Broussard shared a venue noise level document from May 2007 with The Leader which showed the decibel level on and around the property during a live concert.
The document lists the decibel reading in a “perfectly quiet room” at 66. During the concert, the decibel level inside the venue, with the band playing, reached 105. At the edge of the property, where the most complaints originated from, the noise level never surpassed 69 decibels — only three decibels louder than those recorded in a quiet room.
Decibels did, however, reach 72 in the driveway of an apartment complex across the street from the Skate Park. According to data, a car driving in that same driveway registered 70 decibels.
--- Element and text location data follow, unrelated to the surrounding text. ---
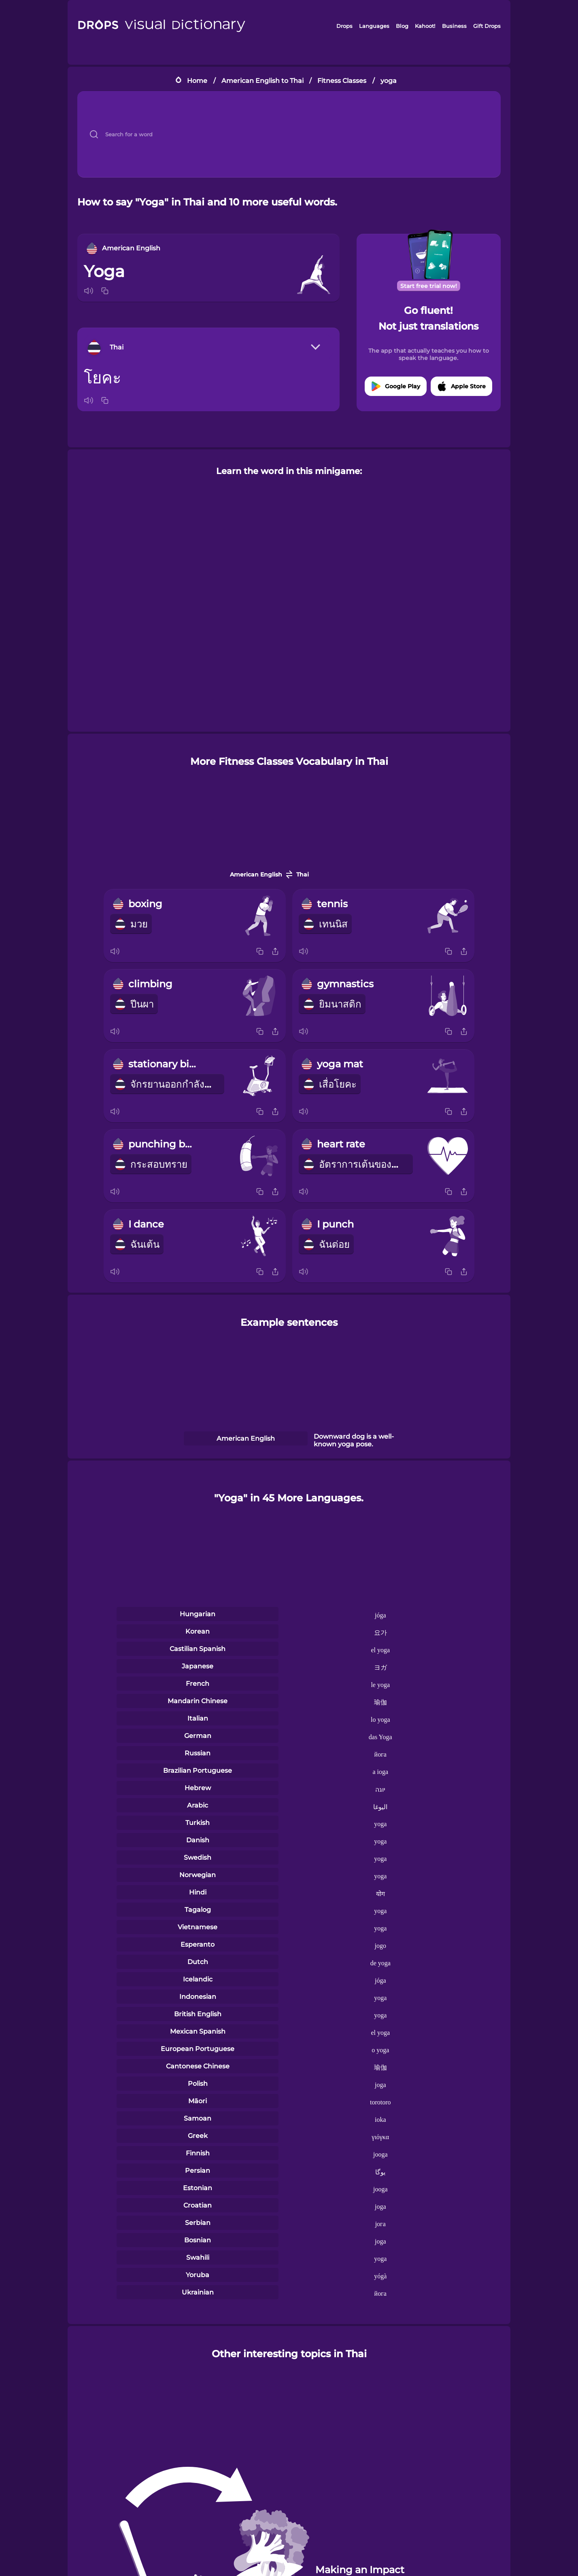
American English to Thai (262, 81)
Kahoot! (425, 26)
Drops (344, 26)
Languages (374, 26)
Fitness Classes (341, 81)
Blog (402, 26)
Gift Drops (487, 26)
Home (197, 81)
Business (454, 26)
“You will find the results amusing,” Broussard said of the venue noise level document. “You will see that traffic on 1442 is louder than the music playing at the Bridge City Skate Park.”
Danny and Stacy Broussard became the owners of the Bridge City Skate Park in October 2006 after more than a year of being minority partners in the facility with Lloyd Varnado, according to Orange Leader archives.
The establishment was one of the few locations in the region which allowed skateboarding as the primary form of recreation and catered to a predominantly under age 18 crowd.
In a recent interview with The Leader, Stacy Broussard said she and her husband Danny, “give the youth crowd something to do besides hanging out on the streets.” “There are signs everywhere which say no loitering or no skateboarding. We have a place for kids to come and hang out and be safe,” she said.
Danny Broussard added in that February interview with The Leader that he and his wife provide a valuable service in Bridge City.
“A thousand kids a month come through our door,” he said. “What would they be doing if we weren’t here, and where would be they be instead?”
Broussard said despite the negative image some have of the park, he has no regrets.
“I put my heart and soul into that business for two years and never made a profit,” Broussard said. “I Believed in what I was doing. We did fund raisers for the hungry, Christian concerts, PETA concerts, invisible children concerts, lock-ins ... you name it. I don't regret any of it.”
Danny Broussard has been involved in the area music scene for approximately 20 years as a musician and owner of a recording studio and partner in SET-X Records.